The Chinese are not particularly worried whether North Korea has an atomic bomb. They don’t believe Pyongyang would be stupid enough to drop one on them. Historically, China has not been concerned about nuclear non-proliferation. Indeed it is a recovering proliferator herself.

The North Korean nuclear program concerns China because it concerns the US. The Chinese worry that it might trigger an American attack on North Korea, something they obviously don’t want, even as the threat of it actually happening recedes.

China’s main interest in hosting the Six-Party talks is to be a good world citizen, reap the prestige that comes in helping broker any diplomatic breakthroughs and garner any rewards that might come its way. Beyond that it is indifferent to whether North Korea has a bomb.

The South Koreans, too, are not overly worried about a North Korean bomb. Deep down they don’t believe that their Korean brothers would ever drop one on them. Seoul is currently obsessed with reconciliation with Pyongyang and will not countenance anything that impedes that goal.

This posture might change if the conservative opposition wins the presidency in late 2007, but I doubt that a new president would do much to alter the situation except to possibly put more emphasis on human rights. The “sunshine” policy initiated by Kim Dae Jung is, I think, too popular to be abandoned no matter who is president..

One might think that of the six parties to the negotiations, Japan would take the strongest stand, having the most to fear. After all, the North Koreans have fired ballistic missiles in their direction in the past.

But I was in Japan a year ago in February when the North formally declared itself to be a nuclear weapons state, and the reaction in Japan was underwhelming, to say the least. The headline in the Japan Times read: “Announcement Might Complicate Abduction Issue,” which pretty much shows where Tokyo’s priorities lie – an accounting for its nationals abducted by the North.

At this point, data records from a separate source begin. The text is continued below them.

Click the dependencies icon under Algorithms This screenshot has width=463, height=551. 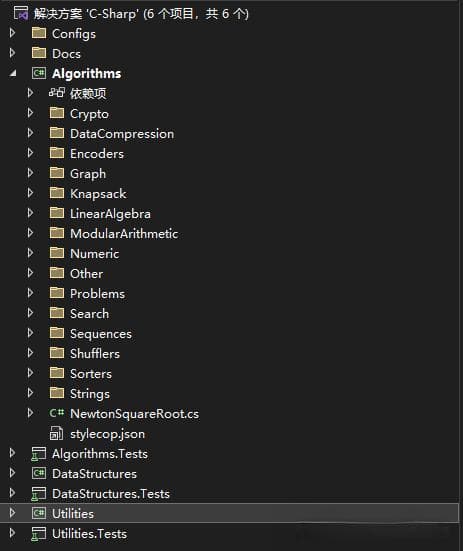(57, 93)
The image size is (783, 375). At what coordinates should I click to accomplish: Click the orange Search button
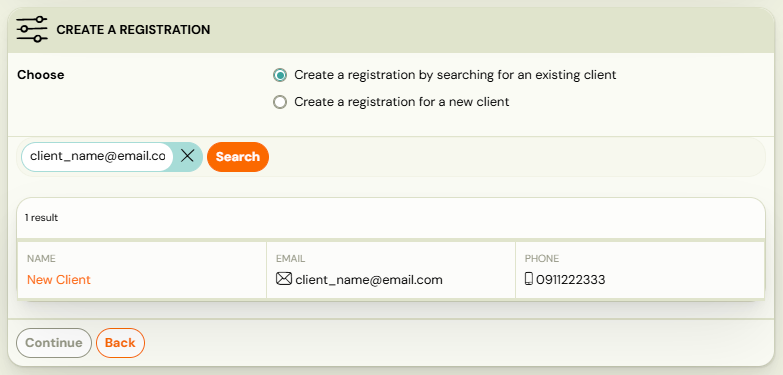click(238, 157)
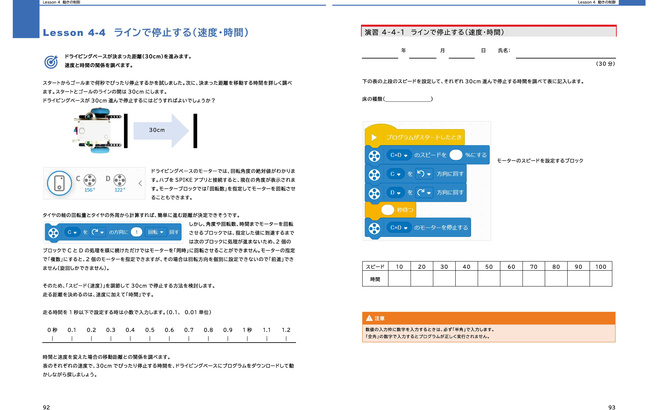The width and height of the screenshot is (660, 410).
Task: Click the speed percent input on the speed block
Action: (455, 155)
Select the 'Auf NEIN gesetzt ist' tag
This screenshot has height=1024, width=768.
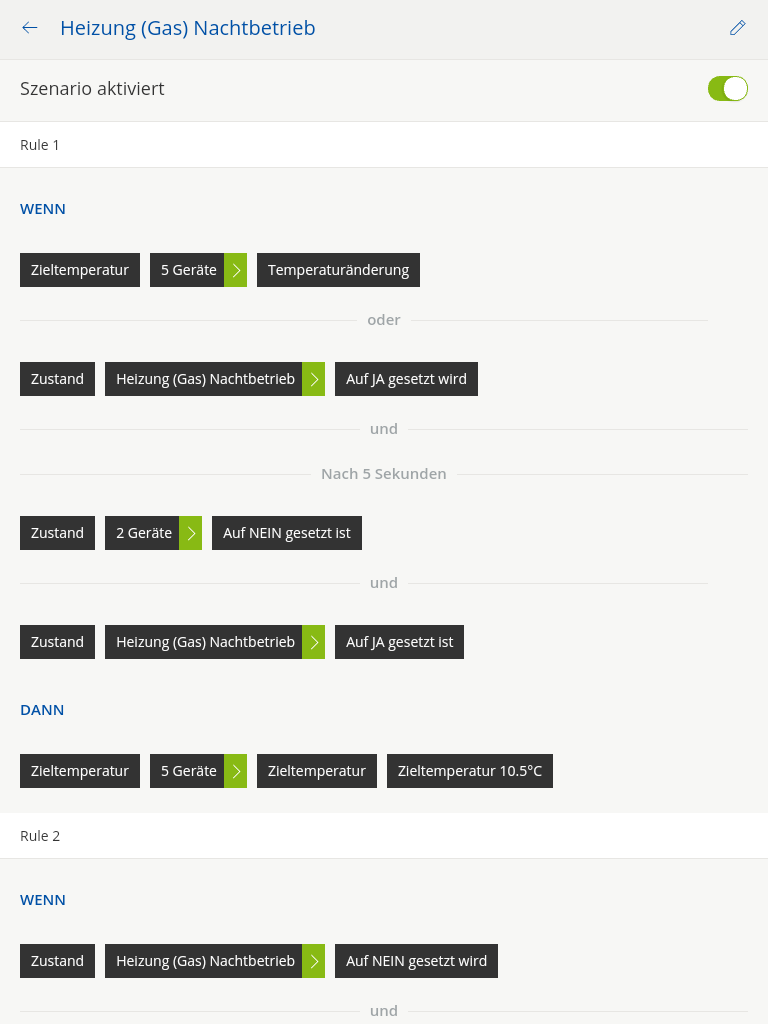pos(287,533)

Of course, the reaction might have been entirely different if the North Koreans had proved their assertion beyond a doubt by actually exploding an atomic bomb. There is a school of thought that believes – or wishes to believe - that the North does not have a bomb because it has not mastered all of the elements of producing a workable weapon. Plutonium bombs are tricky.

Supposedly the US is the one participant most committed to ending North Korea’s nuclear weapons program. But the ink was no sooner dry on the “breakthrough” Sept 19 agreement than Washington raised the extraneous issue of Pyongyang counterfeiting US currency.

This may be a legitimate beef on the part of Washington, but how can a few million fake $100 notes weigh against the prospect of a mushroom cloud somewhere in America?

One has to wonder what kind of game Washington is playing. If this is some kind of gambit in the complicated game to bring Pyongyang to the negotiating table it is too Machiavellian – to use Tom Plate’s words – for me to understand.

In this long, weary story, the US has dragged out delivery of the aid and recognition it promised when North Korea agreed to freeze its nuclear weapons program in 1994. For its part, Pyongyang violated the spirit by experimenting with uranium enrichment. You don’t have to look to China alone to find plenty of bad faith.